The ongoing legal matters throughout the entire study period and the trauma associated with the crime meant it was legally and ethically too difficult to approach the plaintiff, defendants or witnesses, or their families. It was possible for me to investigate how journalists can report social problems without interviewing those subject to criminal proceedings. For these reasons, I do not address the interesting and important questions relating to the injustices associated with news reporting on crime. Nor do I endeavor to investigate claims that there was any miscarriage of justice. Instead, I focus on the question of how the practices of journalists, and those they encounter in their work, inform and influence public debate about crimes that appear to highlight failings or breaches in the social, political or legal fabric of a community.

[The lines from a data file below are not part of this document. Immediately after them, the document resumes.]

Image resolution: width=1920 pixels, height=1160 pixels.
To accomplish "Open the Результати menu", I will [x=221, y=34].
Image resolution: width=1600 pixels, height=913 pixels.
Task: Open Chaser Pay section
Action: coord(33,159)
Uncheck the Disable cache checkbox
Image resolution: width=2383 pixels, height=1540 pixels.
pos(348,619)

My interest in the questions that were raised as events unfolded were also informed by having worked as a professional journalist in Australia, including Tasmania, and through the lived experience of living in Hobart community when the debate unfolded. As an observer, I was struck by the confusion expressed in
public reaction. From a former journalist’s perspective, I was curious to understand the dynamics behind the coverage because it appeared that the news agenda was being set by both news organisations and their sources. I was also curious about the way the story became not only intensely political and but also focused on a few individuals. As a member of the Hobart public, the level of outrage and confusion about the case intrigued me and led me to question those who claimed journalists were contributing towards a moral panic and to wonder what other factors may have been at work.
1.4.4 A note on referencing
Due to the relatively short study period, the limited number of journalists and the high number of texts cited, the author-‐‑date system was not adequately clear when citing news items. This study uses author, day-‐‑month-‐‑year in the in-‐‑text citations of news items for the purposes of clarity, to clearly distinguish news items from scholarly work and to assist readers with the chronology of events. This approach is similar to that used by Jenny Kitzinger (2002) who observed the necessity to list the full date for the news items. News items using this system are listed under Appendix 1. Other media items, such as websites, media releases and blogs, are cited in-‐‑text using the name-‐‑year system and can be found in the References.